Hi My Name Is Mary And I Am A Zebra

Soooooo- After completing numerous tests and logging countless trips to draw gallons of blood, after drinking liquid chalk, thinking I wet myself, having a arm that looks like a drug addict they are no closer to knowing WHY my cushings is back and no idea how they will treat it. Which quite honestly just SUCKS! I have learned some new things along this, my 2nd journey down this twisted path, which is just as bad as the first.
* MRI'S are only as good as the person performing them. Should be concerned that the people who conducted mine could not even get an IV started?
*What is the MEDICAL definition of NORMAL? What is TYPICAL? If I am neither doesn't that alone, make to you curious to investigate further?
* There are 2 different kinds of Cushings Disease. The kind that doctors read about in medical school, the kind that speaks in numbers, levels and terminology and there is the Cushings that I live with every single day. The one that is very real. It is not a number- it is my life.
To be a DOCTOR of a cushings patient means you test and test again. Because the disease is rare, but serious, it is important to carefully exclude other disorders, I get that. What I do not get is why, during this second testing phase, when I have a confirmed diagnoses from one of the leading medical facilities in the world, I am still in limbo.
To be a DOCTOR of a cushings patient means you still have a life. I am not saying a doctor's life is perfect, but it is most certainly better than mine right now.
To be a Cushings PATIENT means your life slowly fades from around you. Your body aches, your head aches, you sleep A LOT you wake up at 3 AM a lot, You talk less and yell more, and you sleep some more.
To be a DOCTOR of a cushings patient you talk in reference to "typical" and "normal". You ask your patients to "wait and see" but if you are the PATIENT you have a difficult time waiting and question what it is you are waiting for. You have a life to live. You can not order back time so the sooner the better. Any doctor who asks me to "wait" is obviously not living my life, paying my medical bills, that doctor is not entertaining my children when all I want to do is sleep in the middle of the afternoon. That doctor is not hiring a nurse, a nanny or a driver while I "wait" and life keeps moving around me.

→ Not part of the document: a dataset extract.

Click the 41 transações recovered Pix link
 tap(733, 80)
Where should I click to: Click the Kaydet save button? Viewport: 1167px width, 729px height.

To be a cushings PATIENT means you have to put on your battle gear for every appointment. You have to defend how you feel. Defend the very disease with which you have already been diagnosed with. You need explain over and over again YOUR "typical and normal" not the MEDICAL version.
I expected this long road. Remember- during 2007 when I was struggling with this EVERY doctor said I could not possibly have this rare disease. When the tumor stained positive for ACTH and they all said I guess you do have it- oops there were no apologies. Why should I expect this time to be any different. After all, remember, I am not typical or normal.
I recently read a story of a woman who is in medical school and trying to get a cushings diagnoses for herself (I wish I could remember her name so I could give her credit.) She said, in part "...There is a saying throughout medical school that they often tout. When you hear hoof beats, think horses, not zebras. The reasoning being is that zebras are rarer than horses therefore to be logical and a good doctor, if something resembling a zebra walks into your office as a doctor you should assume that it is actually just a normal old horse, even if the zebra comes in saying they are a zebra and hands you their drivers license."
So here I am again- in limbo waiting for treatment options, waiting for my life to simply go on. Waiting for MY normal.